A survey of 900 RNs, NPs and LVNs found 80% of respondents have seen or experienced racism from patients, while 60% said it has come from colleagues.

Despite these high numbers, however, only 1 in 4 said they’ve reported the incidents. Why?

“People don’t do anything because no one is going to do a damned thing,” Jose M. Maria, a family nurse practitioner, told STAT. “It’s an extension of society — plain and simple.”

The survey, released Wednesday by the Robert Wood Johnson Foundation, found nurses were more likely to speak with their fellow nurses (57%) about incidents of racism. Only 16% said they went to human resources.

“Black/African American nurses are most likely (64%) to have discussed discrimination/racism they’ve observed or experienced with other nurses,” the survey states.

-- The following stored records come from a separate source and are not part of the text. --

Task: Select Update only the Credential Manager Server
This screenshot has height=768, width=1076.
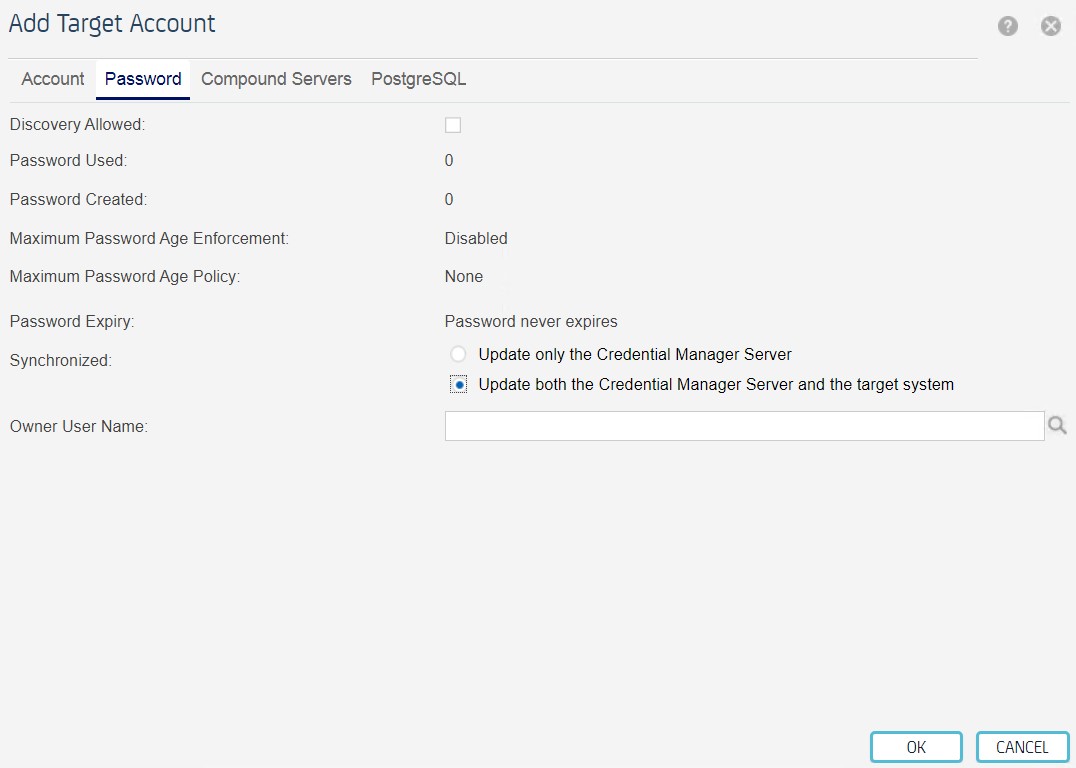Action: point(458,353)
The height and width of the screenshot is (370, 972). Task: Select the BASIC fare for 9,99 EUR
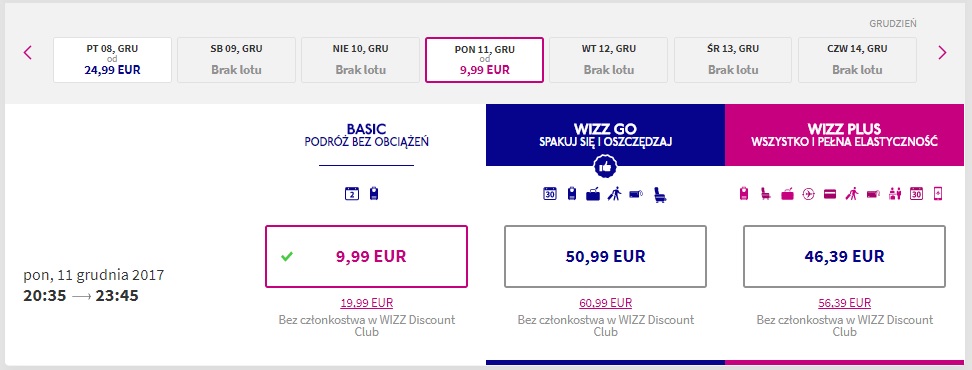click(366, 257)
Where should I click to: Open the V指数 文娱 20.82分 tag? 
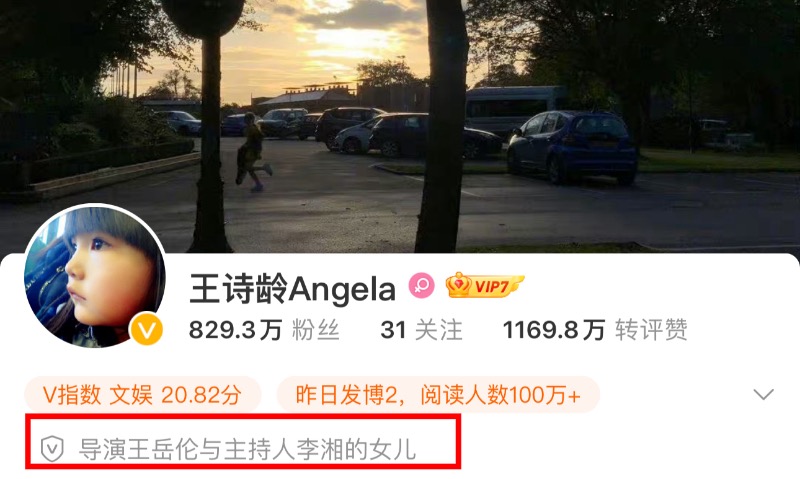click(142, 395)
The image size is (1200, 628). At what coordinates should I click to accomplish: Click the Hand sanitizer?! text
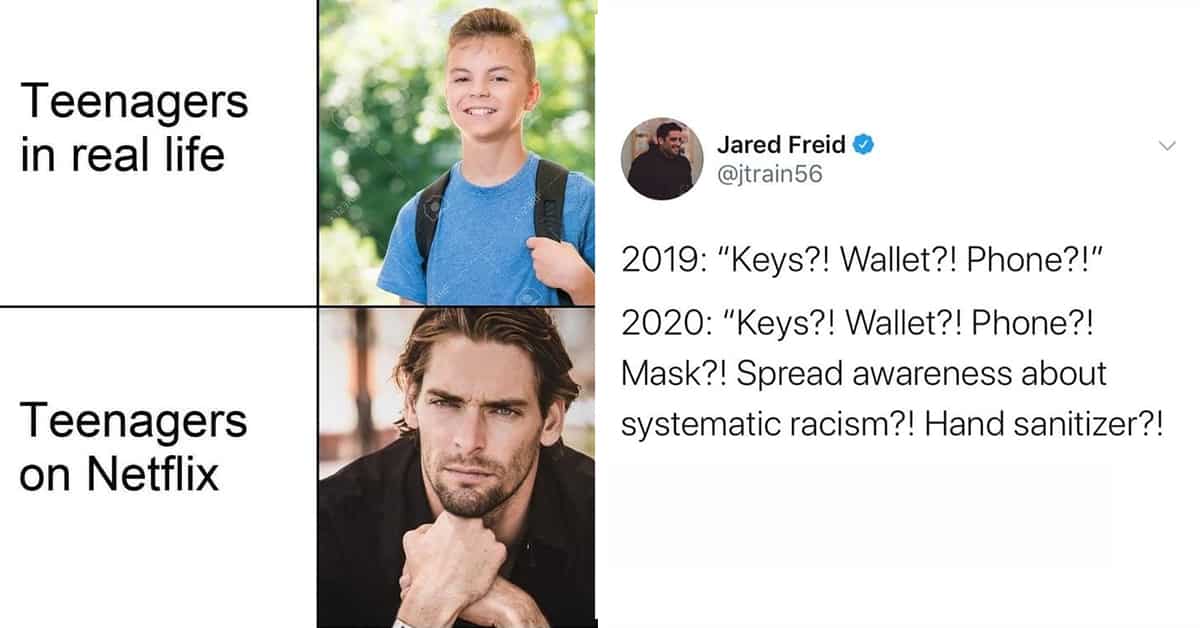tap(1044, 424)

Perhaps one reason so few report what they’ve experienced could be because, of those who did, “more than 50% say their relationship with supervisors, senior leaders, and fellow nurses was negatively impacted.”

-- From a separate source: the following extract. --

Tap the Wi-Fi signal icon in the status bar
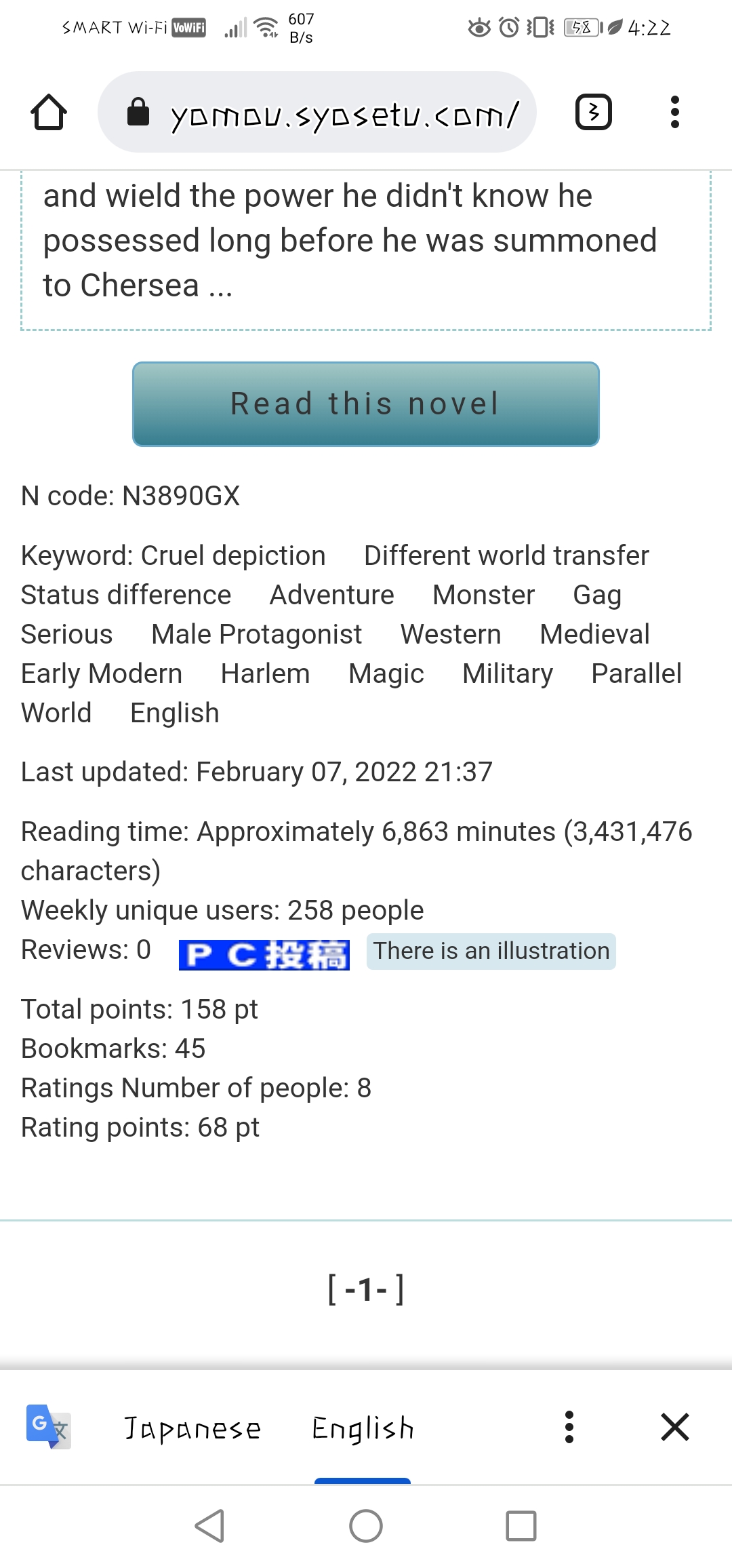732x1568 pixels. (266, 26)
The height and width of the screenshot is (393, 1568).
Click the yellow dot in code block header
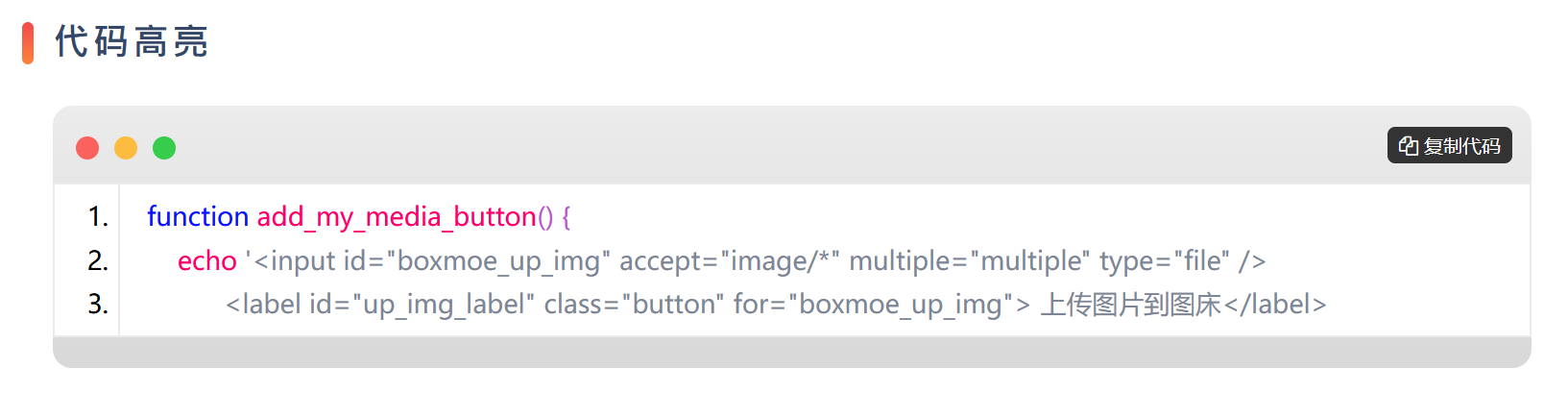click(126, 148)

Although Black/African American and Asian nurses — 74% and 73%, respectively — were nearly equal for seeing or experiencing microaggressions from patients, the gap widened when it came to colleagues.

According to the survey, 65% of Black/African American nurses said they had, while 53% of Asian nurses did.

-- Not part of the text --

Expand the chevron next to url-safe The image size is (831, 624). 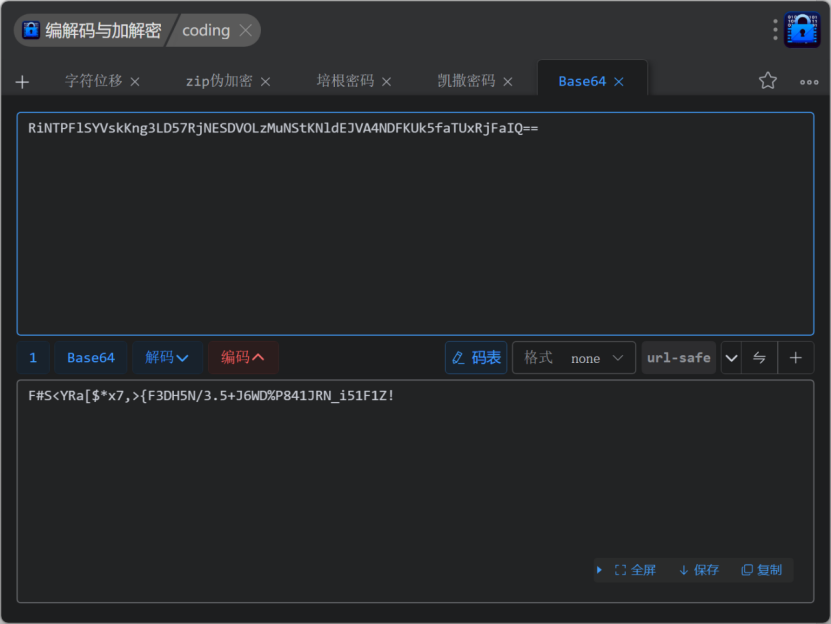pyautogui.click(x=731, y=357)
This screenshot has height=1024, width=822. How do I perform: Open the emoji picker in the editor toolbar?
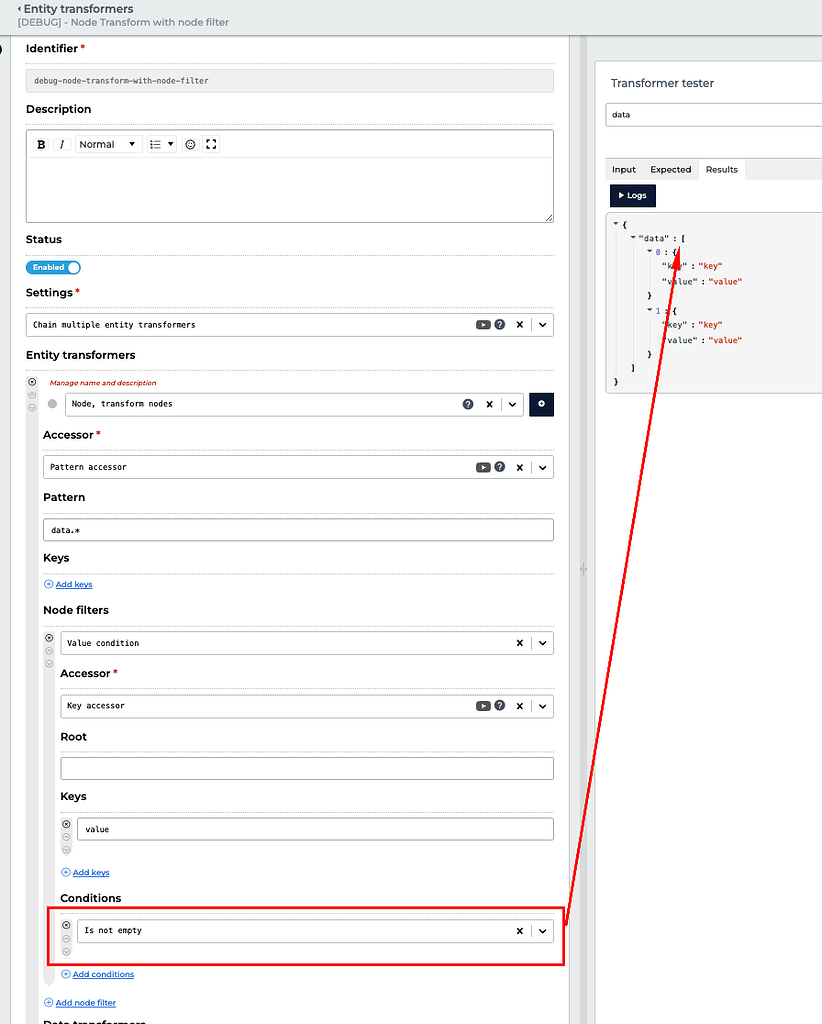[189, 144]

Although 84% of respondents said they experienced racism at a hospital, even more (88%) said incidents occurred in nursing school.

“In the new survey, … more than 70% of Black and Asian nurses and more than 60% of Hispanic nurses saying they believed they were held to a higher standard of performance,” STAT reported. “A majority said they received minimal training on discrimination and disparities while at nursing school.”

Most nurses (86%) responded that educational programs and training on diversity, equity and inclusion are offered where they work. Black nurses, however, were more likely to respond “not at all” to this.

Anna Valdez, who serves on the National Commission to Address Racism in Nursing, told STAT very little has changed since she was in nursing school 33 years ago.

“What’s really become clear to me in the last few years is the major problem we have in addressing racism in nursing is denial,” she said. “A lot of people who are white have blind spots.

“Folks that are not experiencing this don’t realize they have privilege,” added Valdez, who is mixed race and grew up with a Black mother. “To me, it was in my face.”

Monica McLemore — a professor and the interim director for the Manning Price Spratlen Center for Anti-Racism and Equity in Nursing at the University of Washington — told STAT she thought nurses were uniquely positioned to disrupt racism in health care because their roles range from patient bedside to leadership, because of the trust they engender, and because their fundamental job is to help people manage major life transitions.

“I believe,” she said, “nurses can change the world.”